Das Gebäude zwischen der Duisburger Straße und der Bahnlinie Speldorf-Eppinghofen, in dem das heutige Depot der Mülheimer Verkehrsbetriebe untergebracht ist, wurde 1874 als Betriebshof zur Wartung von Lokomotiven und Güterwagen von der Rheinischen Eisenbahngesellschaft errichtet. Mit einer Kesselschmiede und einer 1918 neu errichteten Lokomotiv-Richthalle wurde die Lokomotiv-Ausbesserung in Speldorf ausgebaut. Nach der Schließung des Ausbesserungswerkes 1959 übernahm die Stadt Mülheim 1962 das Werk, um in den seit 1992 denkmalgeschützten Hallen einen neuen zentralen Betriebshof für ihre Straßenbahnen und Autobusse einzurichten. Die „Alte Dreherei“, eine dreischiffige Halle von 1874 mit Holztragwerk und 44 gusseisernen Säulen konnte als wichtiges Bestandteil des alten Werkes erhalten werden und wird heute als „Haus der Vereine“ genutzt.

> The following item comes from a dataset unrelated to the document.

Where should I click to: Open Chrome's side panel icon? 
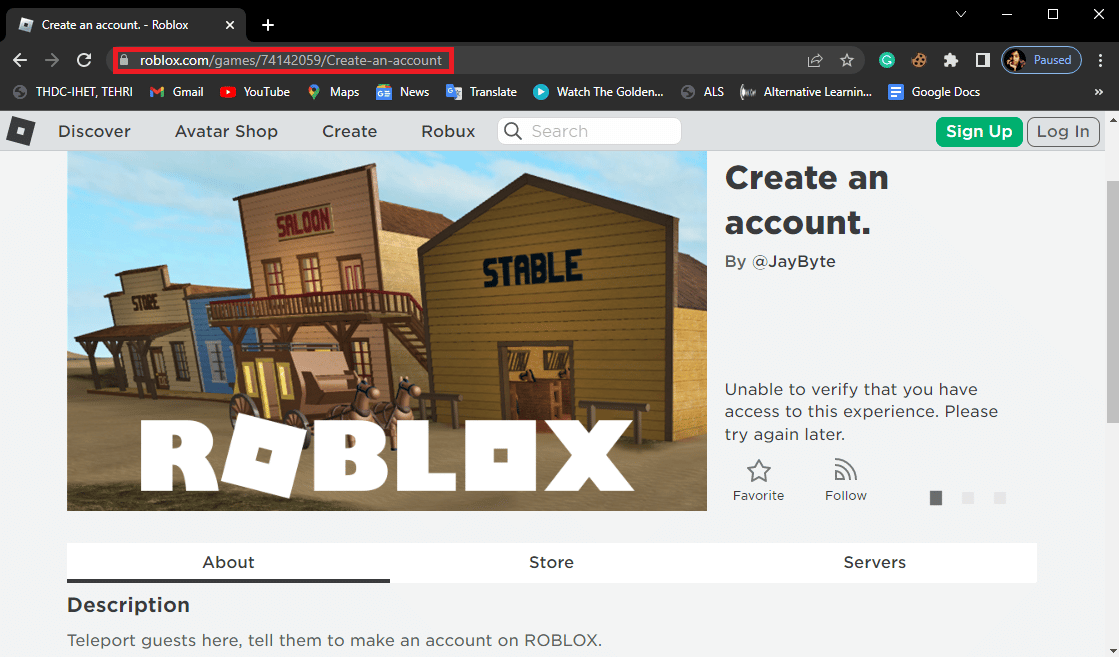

Die Eisenbahnfreunde Mülheim haben die ehemalige „Untere Ruhrtalbahn“ von Styrum nach Kettwig, auf deren ehemaliger Strecke die Mülheimer Landesgartenschau ihre zentrale Wegeachse baute, im Modell nachgebaut.
www.efmh.de

Schloß Broich, Am Schloß Broich 28, als einziges Mülheimer Kastell gilt es aufgrund seiner Anfänge im 9. Jh. als älteste karolingische Festung im deutschen Sprachraum. Der ostfränkische Herzog Heinrich errichtete das Bauwerk als Militärlager zum Schutz gegen die 883 bis nach Duisburg vorgedrungenen Wikinger. Kriegswirren und Zerstörungen prägten die Geschichte des Schlosses in den folgenden Jahrhunderten. 1938 übernahm die Stadt Mülheim das verfallene Schloss, in den 1960er-Jahren wurde es aufwändig freigelegt und restauriert.
Heute finden in dem historischen Gemäuer vor allem städtische Empfänge, offizielle Ehrungen und standesamtliche Trauungen statt. Das Schloss beherbergt auch das Historische Museum des Mülheimer Geschichtsvereins, das mit Grabungsfunden, Modellen und einem „Luisen-Zimmer“ Einblick in mehrere Jahrhunderte Mülheimer Geschichte gibt.